The era in question is often considered to run from the debut of Seo Taiji & Boys in 1992 to the emergence of TVXQ in late 2003. The music featured in this series will largely fit within that time frame, give or take a few years on either side.

It was a time of bonkers song structures, wild fashion, slamming techno beats, bad reggae impressions, flagrant use (theft?) of American hip-hop samples, hearty power ballads, foul language, the growliest rapper tones you can imagine and an anything-goes scrappiness that’s impossible to pigeonhole. To borrow the name of a popular second-gen act, these years were the “big bang” of an emerging musical powerhouse, still finding its footing and throwing everything at the wall.

Check out other “Back to K-pop’s First Generation” reviews here.

The year is… 1999

S#ARP – TELL ME, TELL ME

Co-ed K-pop groups were much more common in the first generation. In fact, in the late 90’s they were almost the norm. S#arp stood at the tip-top of this hierarchy, releasing a series of popular singles and albums. This was all brought down by a bullying scandal for the ages, but I don’t want to focus too much on that because other outlets have already covered the scandal in detail and this feature is all about the music.

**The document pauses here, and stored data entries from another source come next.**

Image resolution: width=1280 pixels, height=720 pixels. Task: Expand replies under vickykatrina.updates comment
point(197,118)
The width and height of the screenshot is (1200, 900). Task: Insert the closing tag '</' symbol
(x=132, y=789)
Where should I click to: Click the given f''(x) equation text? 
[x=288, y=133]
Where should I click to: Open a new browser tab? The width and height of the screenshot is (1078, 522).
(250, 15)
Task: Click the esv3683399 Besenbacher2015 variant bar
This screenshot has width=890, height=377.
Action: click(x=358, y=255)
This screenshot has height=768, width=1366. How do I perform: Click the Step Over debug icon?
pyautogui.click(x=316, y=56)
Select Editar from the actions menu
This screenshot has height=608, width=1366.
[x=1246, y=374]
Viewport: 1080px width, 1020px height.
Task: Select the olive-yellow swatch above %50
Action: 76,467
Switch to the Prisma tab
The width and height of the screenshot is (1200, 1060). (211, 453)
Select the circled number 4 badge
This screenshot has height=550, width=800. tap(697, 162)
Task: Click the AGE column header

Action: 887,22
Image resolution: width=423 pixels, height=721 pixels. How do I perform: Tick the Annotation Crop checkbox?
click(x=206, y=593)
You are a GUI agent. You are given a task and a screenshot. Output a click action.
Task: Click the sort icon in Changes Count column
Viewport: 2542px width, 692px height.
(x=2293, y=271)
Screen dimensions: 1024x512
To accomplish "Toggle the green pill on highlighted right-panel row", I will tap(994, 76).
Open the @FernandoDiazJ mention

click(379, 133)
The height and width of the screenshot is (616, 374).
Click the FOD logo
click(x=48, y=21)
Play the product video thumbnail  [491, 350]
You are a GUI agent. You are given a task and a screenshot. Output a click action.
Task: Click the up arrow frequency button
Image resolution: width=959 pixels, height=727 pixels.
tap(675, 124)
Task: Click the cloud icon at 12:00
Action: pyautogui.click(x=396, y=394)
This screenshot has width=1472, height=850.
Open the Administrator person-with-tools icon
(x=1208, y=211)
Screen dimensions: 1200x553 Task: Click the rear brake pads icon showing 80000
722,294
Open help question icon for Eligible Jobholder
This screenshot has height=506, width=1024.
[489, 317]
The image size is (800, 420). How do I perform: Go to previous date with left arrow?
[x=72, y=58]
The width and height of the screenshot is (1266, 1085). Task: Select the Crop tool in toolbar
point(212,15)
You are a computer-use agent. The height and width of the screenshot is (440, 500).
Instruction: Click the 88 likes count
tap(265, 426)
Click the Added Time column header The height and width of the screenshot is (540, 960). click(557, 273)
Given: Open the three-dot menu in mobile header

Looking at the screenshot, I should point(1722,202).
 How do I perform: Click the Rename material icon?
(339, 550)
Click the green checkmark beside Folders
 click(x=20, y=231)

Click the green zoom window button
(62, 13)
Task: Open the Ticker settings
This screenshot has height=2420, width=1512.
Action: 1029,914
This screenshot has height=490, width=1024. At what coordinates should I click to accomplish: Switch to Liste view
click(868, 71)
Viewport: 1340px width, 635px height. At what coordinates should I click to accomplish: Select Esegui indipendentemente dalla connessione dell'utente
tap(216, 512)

2001’s Sweety is the group’s most enduring classic, but I have a big soft spot for 1999’s Tell Me, Tell Me. This song succeeds not on its bombast (it’s actually kind of laidback), but on the nuance and phrasing of its hooks. Like so many great pop tracks, it just scratches certain pleasure centers in the brain. The song opens with an instantly memorable “rub a dub” sample that I’ve heard in several other tracks of the era (I’d love to know where it came from originally!) before segueing into the chirpy chorus. In my opinion, the repeated “aniya (아니야)” hook is Tell Me’s most effective moment. I just love how that vocal sounds. But really, the song is a grab bag of catchy vocal approaches.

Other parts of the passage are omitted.